→ GOAL OF THE EXERCISE:
Copy every line of the data below word for word, with no changes.

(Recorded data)

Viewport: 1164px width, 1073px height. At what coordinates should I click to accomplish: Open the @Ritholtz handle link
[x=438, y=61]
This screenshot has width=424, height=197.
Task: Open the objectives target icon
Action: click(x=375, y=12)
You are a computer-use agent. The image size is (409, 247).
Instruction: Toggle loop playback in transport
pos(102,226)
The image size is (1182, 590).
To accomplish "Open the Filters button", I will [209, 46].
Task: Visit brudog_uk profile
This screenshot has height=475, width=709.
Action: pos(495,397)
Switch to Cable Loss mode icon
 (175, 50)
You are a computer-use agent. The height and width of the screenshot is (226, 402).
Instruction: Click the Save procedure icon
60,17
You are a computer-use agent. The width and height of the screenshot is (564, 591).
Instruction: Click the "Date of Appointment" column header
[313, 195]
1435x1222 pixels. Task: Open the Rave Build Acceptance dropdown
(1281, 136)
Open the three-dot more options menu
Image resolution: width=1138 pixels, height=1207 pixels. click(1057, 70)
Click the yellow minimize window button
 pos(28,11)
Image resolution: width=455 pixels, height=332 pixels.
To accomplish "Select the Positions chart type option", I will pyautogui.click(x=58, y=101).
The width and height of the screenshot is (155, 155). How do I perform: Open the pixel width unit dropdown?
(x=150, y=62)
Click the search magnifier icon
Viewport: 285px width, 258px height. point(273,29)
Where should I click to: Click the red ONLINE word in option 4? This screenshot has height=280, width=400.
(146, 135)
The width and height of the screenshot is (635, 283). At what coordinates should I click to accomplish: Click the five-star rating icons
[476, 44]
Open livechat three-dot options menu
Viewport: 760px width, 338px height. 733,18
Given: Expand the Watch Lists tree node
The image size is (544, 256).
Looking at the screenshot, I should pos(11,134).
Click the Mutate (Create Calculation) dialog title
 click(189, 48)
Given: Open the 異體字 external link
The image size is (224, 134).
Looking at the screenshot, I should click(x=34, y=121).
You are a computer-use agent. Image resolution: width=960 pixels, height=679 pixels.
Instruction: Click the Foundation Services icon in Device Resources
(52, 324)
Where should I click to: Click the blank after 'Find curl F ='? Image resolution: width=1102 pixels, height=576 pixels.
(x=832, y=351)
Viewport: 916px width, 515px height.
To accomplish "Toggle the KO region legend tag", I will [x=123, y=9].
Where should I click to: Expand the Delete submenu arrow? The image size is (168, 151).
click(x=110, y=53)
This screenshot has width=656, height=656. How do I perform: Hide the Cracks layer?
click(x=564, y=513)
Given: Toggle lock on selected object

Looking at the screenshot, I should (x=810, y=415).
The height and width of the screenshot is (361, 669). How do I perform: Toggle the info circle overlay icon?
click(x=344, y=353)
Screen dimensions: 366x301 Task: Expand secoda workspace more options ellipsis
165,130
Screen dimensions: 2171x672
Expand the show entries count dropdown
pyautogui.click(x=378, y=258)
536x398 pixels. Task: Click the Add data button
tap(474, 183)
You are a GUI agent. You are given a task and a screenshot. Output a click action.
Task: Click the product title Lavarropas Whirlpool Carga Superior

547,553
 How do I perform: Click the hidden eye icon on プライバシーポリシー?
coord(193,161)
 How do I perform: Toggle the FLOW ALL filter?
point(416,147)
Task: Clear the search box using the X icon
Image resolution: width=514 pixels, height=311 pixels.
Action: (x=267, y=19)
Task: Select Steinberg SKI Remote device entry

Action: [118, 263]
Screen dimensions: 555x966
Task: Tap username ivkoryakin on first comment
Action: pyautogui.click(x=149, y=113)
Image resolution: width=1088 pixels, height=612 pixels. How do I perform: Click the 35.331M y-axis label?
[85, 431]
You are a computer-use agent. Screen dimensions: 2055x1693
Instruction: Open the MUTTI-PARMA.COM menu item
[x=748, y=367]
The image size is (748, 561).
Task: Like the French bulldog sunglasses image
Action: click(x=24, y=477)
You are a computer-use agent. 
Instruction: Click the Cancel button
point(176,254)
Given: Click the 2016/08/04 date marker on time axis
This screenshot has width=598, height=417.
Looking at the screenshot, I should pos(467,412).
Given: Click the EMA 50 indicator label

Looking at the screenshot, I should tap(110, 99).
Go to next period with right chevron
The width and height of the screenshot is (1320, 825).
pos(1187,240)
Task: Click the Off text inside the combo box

→ OUTPUT OF THE EXERCISE:
Viewport: 1164px width, 1073px height. At what coordinates should I click to accomplish: Open the @Ritholtz handle link
[x=438, y=61]
This screenshot has width=424, height=197.
Task: Open the objectives target icon
Action: click(x=375, y=12)
You are a computer-use agent. The image size is (409, 247).
Instruction: Toggle loop playback in transport
pos(102,226)
The image size is (1182, 590).
To accomplish "Open the Filters button", I will [209, 46].
Task: Visit brudog_uk profile
This screenshot has height=475, width=709.
Action: pos(495,397)
Switch to Cable Loss mode icon
 (175, 50)
You are a computer-use agent. The height and width of the screenshot is (226, 402).
Instruction: Click the Save procedure icon
60,17
You are a computer-use agent. The width and height of the screenshot is (564, 591).
Instruction: Click the "Date of Appointment" column header
[313, 195]
1435x1222 pixels. Task: Open the Rave Build Acceptance dropdown
(1281, 136)
Open the three-dot more options menu
Image resolution: width=1138 pixels, height=1207 pixels. click(1057, 70)
Click the yellow minimize window button
 pos(28,11)
Image resolution: width=455 pixels, height=332 pixels.
To accomplish "Select the Positions chart type option", I will pyautogui.click(x=58, y=101).
The width and height of the screenshot is (155, 155). How do I perform: Open the pixel width unit dropdown?
(x=150, y=62)
Click the search magnifier icon
Viewport: 285px width, 258px height. point(273,29)
Where should I click to: Click the red ONLINE word in option 4? This screenshot has height=280, width=400.
(146, 135)
The width and height of the screenshot is (635, 283). At what coordinates should I click to accomplish: Click the five-star rating icons
[476, 44]
Open livechat three-dot options menu
Viewport: 760px width, 338px height. 733,18
Given: Expand the Watch Lists tree node
The image size is (544, 256).
Looking at the screenshot, I should pos(11,134).
Click the Mutate (Create Calculation) dialog title
 click(189, 48)
Given: Open the 異體字 external link
The image size is (224, 134).
Looking at the screenshot, I should click(x=34, y=121).
You are a computer-use agent. Image resolution: width=960 pixels, height=679 pixels.
Instruction: Click the Foundation Services icon in Device Resources
(52, 324)
Where should I click to: Click the blank after 'Find curl F ='? Image resolution: width=1102 pixels, height=576 pixels.
(x=832, y=351)
Viewport: 916px width, 515px height.
To accomplish "Toggle the KO region legend tag", I will [x=123, y=9].
Where should I click to: Expand the Delete submenu arrow? The image size is (168, 151).
click(x=110, y=53)
This screenshot has width=656, height=656. How do I perform: Hide the Cracks layer?
click(x=564, y=513)
Given: Toggle lock on selected object

Looking at the screenshot, I should (x=810, y=415).
The height and width of the screenshot is (361, 669). How do I perform: Toggle the info circle overlay icon?
click(x=344, y=353)
Screen dimensions: 366x301 Task: Expand secoda workspace more options ellipsis
165,130
Screen dimensions: 2171x672
Expand the show entries count dropdown
pyautogui.click(x=378, y=258)
536x398 pixels. Task: Click the Add data button
tap(474, 183)
You are a GUI agent. You are given a task and a screenshot. Output a click action.
Task: Click the product title Lavarropas Whirlpool Carga Superior

547,553
 How do I perform: Click the hidden eye icon on プライバシーポリシー?
coord(193,161)
 How do I perform: Toggle the FLOW ALL filter?
point(416,147)
Task: Clear the search box using the X icon
Image resolution: width=514 pixels, height=311 pixels.
Action: (x=267, y=19)
Task: Select Steinberg SKI Remote device entry

Action: [118, 263]
Screen dimensions: 555x966
Task: Tap username ivkoryakin on first comment
Action: pyautogui.click(x=149, y=113)
Image resolution: width=1088 pixels, height=612 pixels. How do I perform: Click the 35.331M y-axis label?
[85, 431]
You are a computer-use agent. Screen dimensions: 2055x1693
Instruction: Open the MUTTI-PARMA.COM menu item
[x=748, y=367]
The image size is (748, 561).
Task: Like the French bulldog sunglasses image
Action: click(x=24, y=477)
You are a computer-use agent. 
Instruction: Click the Cancel button
point(176,254)
Given: Click the 2016/08/04 date marker on time axis
This screenshot has width=598, height=417.
Looking at the screenshot, I should pos(467,412).
Given: Click the EMA 50 indicator label

Looking at the screenshot, I should tap(110, 99).
Go to next period with right chevron
The width and height of the screenshot is (1320, 825).
pos(1187,240)
Task: Click the Off text inside the combo box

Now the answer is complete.